*Exercise objective*. Render the items from the line holding "You are a computer-use agent. The image" through the last line of the items, inclusive, as a Markdown table with the columns Row and Line. Number each line and leave out any blank lines.
━━━━━━━━━━━━━━━━━━━━━━━━━━━━━━
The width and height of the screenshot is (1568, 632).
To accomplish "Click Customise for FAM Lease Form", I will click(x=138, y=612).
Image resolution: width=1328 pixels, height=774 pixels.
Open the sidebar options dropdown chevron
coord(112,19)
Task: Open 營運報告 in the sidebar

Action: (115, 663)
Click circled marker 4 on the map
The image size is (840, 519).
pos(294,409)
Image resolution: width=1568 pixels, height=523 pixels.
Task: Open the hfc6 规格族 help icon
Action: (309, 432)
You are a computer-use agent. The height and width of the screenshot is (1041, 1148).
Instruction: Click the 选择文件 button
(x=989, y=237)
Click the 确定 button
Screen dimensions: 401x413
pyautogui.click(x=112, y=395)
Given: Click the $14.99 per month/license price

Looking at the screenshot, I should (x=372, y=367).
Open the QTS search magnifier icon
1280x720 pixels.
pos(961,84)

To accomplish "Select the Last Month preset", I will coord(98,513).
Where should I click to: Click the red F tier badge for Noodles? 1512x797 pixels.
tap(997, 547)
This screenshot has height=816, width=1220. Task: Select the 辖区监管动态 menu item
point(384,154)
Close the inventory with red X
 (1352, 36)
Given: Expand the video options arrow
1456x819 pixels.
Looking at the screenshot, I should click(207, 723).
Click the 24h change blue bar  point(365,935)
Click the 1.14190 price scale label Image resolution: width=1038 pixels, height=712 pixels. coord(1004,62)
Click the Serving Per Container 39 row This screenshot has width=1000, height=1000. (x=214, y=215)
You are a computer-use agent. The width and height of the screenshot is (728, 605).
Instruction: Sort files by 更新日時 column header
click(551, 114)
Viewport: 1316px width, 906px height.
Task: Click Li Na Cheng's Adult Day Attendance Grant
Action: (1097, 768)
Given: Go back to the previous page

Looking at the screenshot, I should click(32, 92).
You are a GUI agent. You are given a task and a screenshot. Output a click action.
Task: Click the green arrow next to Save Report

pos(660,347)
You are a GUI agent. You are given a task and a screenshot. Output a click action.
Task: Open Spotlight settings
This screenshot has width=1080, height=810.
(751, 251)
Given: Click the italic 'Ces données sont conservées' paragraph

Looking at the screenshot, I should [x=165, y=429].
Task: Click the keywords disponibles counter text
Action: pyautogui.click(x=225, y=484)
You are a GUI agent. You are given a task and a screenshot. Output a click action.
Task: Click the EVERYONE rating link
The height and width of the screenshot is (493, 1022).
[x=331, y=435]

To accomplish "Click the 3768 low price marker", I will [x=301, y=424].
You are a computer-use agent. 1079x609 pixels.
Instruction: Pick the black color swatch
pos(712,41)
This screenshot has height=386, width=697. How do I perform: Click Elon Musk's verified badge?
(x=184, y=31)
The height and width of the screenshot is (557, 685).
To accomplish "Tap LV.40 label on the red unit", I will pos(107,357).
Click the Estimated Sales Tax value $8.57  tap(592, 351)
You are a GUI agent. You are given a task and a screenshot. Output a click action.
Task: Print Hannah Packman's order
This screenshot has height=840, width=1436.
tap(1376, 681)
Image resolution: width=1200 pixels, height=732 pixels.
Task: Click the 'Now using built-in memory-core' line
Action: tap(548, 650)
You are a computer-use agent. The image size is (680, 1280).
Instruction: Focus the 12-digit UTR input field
━━━━━━━━━━━━━━━━━━━━━━━━━━━━━━
*Result of the exercise*.
| Row | Line |
|---|---|
| 1 | You are a computer-use agent. The image size is (680, 1280). |
| 2 | Instruction: Focus the 12-digit UTR input field |